• _EXERCISE AIM_:
Lines of the data that contain the word "agent" are the ones to copy.

• _THE RECORDS_:
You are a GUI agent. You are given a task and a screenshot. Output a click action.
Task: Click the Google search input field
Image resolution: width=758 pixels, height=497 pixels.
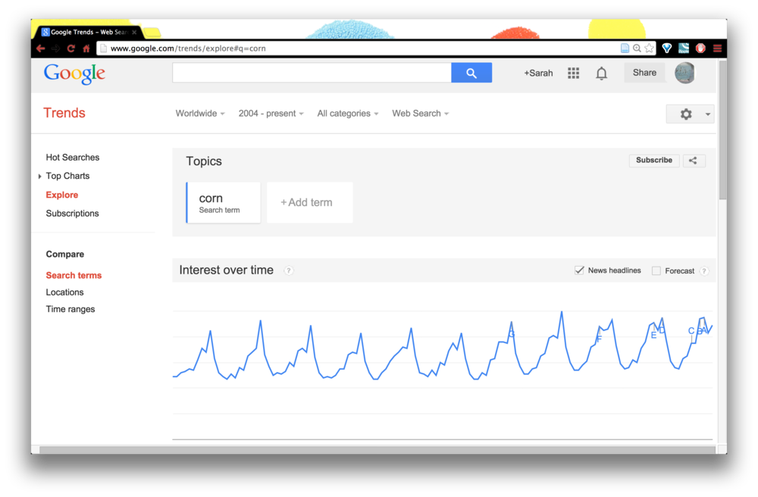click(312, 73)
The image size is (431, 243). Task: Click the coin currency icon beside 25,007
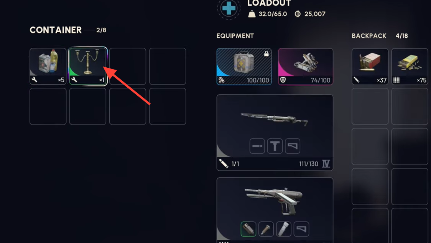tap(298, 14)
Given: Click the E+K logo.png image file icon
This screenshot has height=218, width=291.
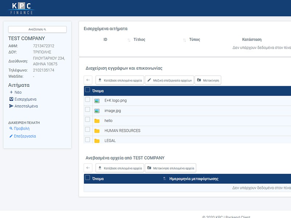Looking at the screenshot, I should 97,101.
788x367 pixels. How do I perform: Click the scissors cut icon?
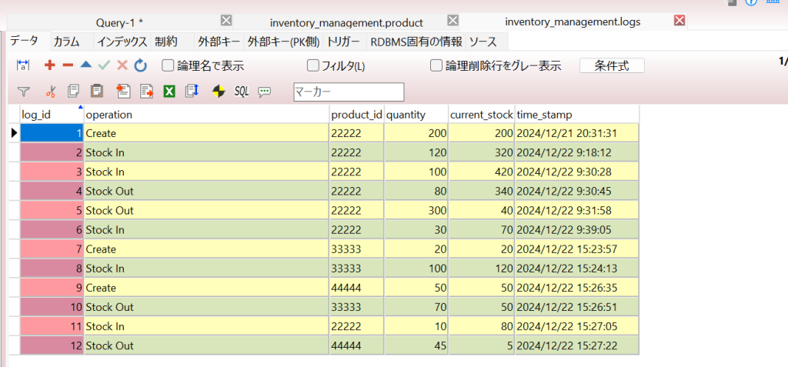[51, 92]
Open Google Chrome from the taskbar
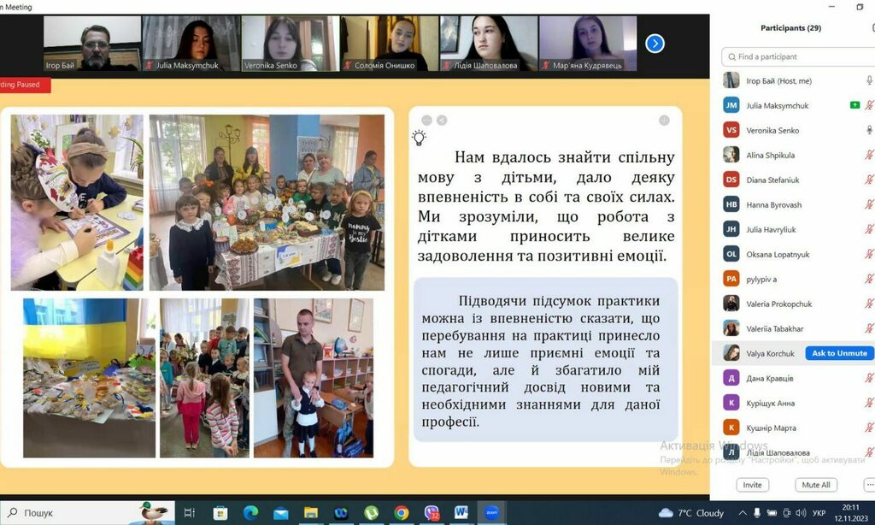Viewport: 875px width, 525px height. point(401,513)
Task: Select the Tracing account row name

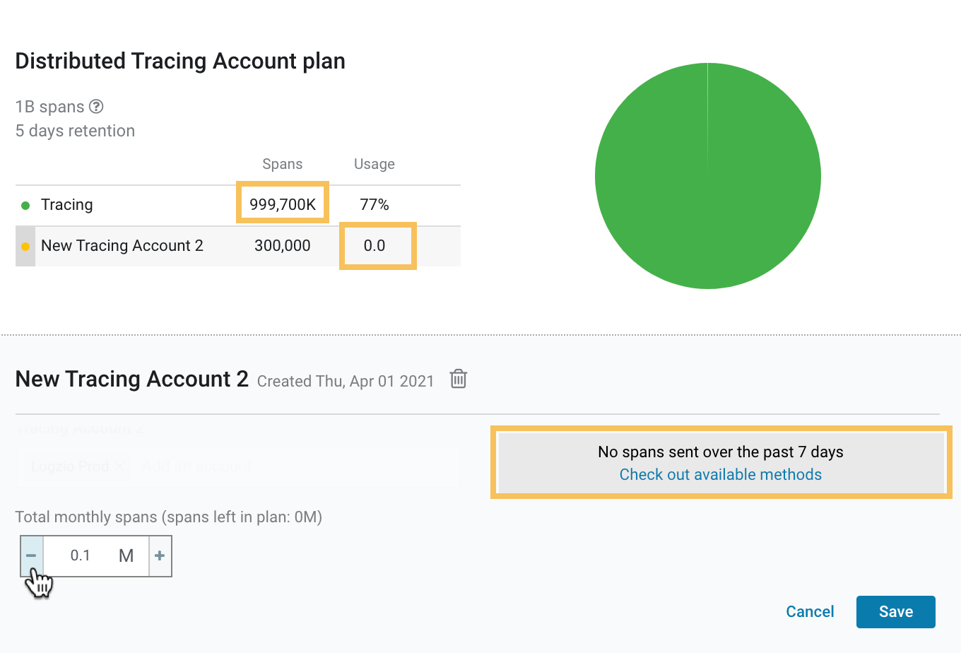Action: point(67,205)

...

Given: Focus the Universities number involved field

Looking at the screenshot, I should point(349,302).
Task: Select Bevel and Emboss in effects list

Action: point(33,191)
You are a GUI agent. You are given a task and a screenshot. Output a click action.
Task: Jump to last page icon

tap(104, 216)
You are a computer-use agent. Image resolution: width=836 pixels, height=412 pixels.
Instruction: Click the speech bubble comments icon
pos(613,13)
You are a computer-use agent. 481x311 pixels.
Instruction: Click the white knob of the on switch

• _FINISHED EXERCISE_:
You are a GUI agent. You are given a task and a screenshot. Output a click action.
You are a GUI agent. You are given a task and a screenshot. Output a click action.
You are a computer-use agent. Image resolution: width=836 pixels, height=412 pixels.
You are a computer-use agent. 481x311 pixels.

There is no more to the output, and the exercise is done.